千葉市・幕張メッセで開催中の「Interop Tokyo 2005」で,NTT東日本の高島元・代表取締役副社長(写真1)が,「ブロードバンドネットワーク・サービスの展開について」と題して講演。NTTグループの将来のサービス像として携帯との融合に言及し,「グループ一丸となって,ブロードバンドと携帯電話が融合した“One Phone”を提供していきたい」といったサービス像を語った。

 高島副社長は,現状の日本の通信環境について,(1)ADSL(asymmetric digital subscriber line)やFTTH(fiber to the home)などが普及したブロードバンド先進国である点と,(2)インターネット接続可能な携帯電話が9割を超えるなどモバイル先進国である点を挙げた。この環境を生かすことが新しいビジネスや生活スタイルの変化につながるとし,例として,インターネットによる購買行動の変化を挙げた。当初は販売者からの一方的だった情報の流れが,ブロードバンド化やモバイル化で消費者同士の情報交換が加速。消費者から販売者への情報の流れが出てきたことを挙げた。

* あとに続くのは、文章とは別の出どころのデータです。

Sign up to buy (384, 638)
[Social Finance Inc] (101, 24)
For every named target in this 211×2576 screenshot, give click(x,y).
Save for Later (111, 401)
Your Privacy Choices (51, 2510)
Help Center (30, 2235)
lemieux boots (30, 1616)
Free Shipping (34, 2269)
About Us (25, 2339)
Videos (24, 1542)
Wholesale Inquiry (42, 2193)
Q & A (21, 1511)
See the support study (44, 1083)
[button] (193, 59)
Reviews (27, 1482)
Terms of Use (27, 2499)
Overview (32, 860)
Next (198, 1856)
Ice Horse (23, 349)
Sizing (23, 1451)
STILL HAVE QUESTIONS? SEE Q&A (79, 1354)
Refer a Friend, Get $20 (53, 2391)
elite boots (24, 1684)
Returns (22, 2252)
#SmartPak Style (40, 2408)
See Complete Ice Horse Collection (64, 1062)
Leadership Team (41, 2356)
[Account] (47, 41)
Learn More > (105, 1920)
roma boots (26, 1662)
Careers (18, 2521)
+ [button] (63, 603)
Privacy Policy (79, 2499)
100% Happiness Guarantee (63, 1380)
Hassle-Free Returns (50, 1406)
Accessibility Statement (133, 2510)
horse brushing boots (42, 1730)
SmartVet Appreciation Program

 この情報の流れの変化によって,「ネットワークに対する要求が,ダウンロードが速いだけのネットワークを時代遅れのもの」(高島副社長)にするとし,アップロードが速いネットワーク,つまりADSLからFTTHへの移行を加速するとした。

 今後,NTT東日本では,「カンバセーション」「生活サポート」「エンターテインメント」を軸にサービスを提供。特にカンバセーションに関してはIP電話やモバイルなども含めてシームレスなコミュニケーションが重要になるとした。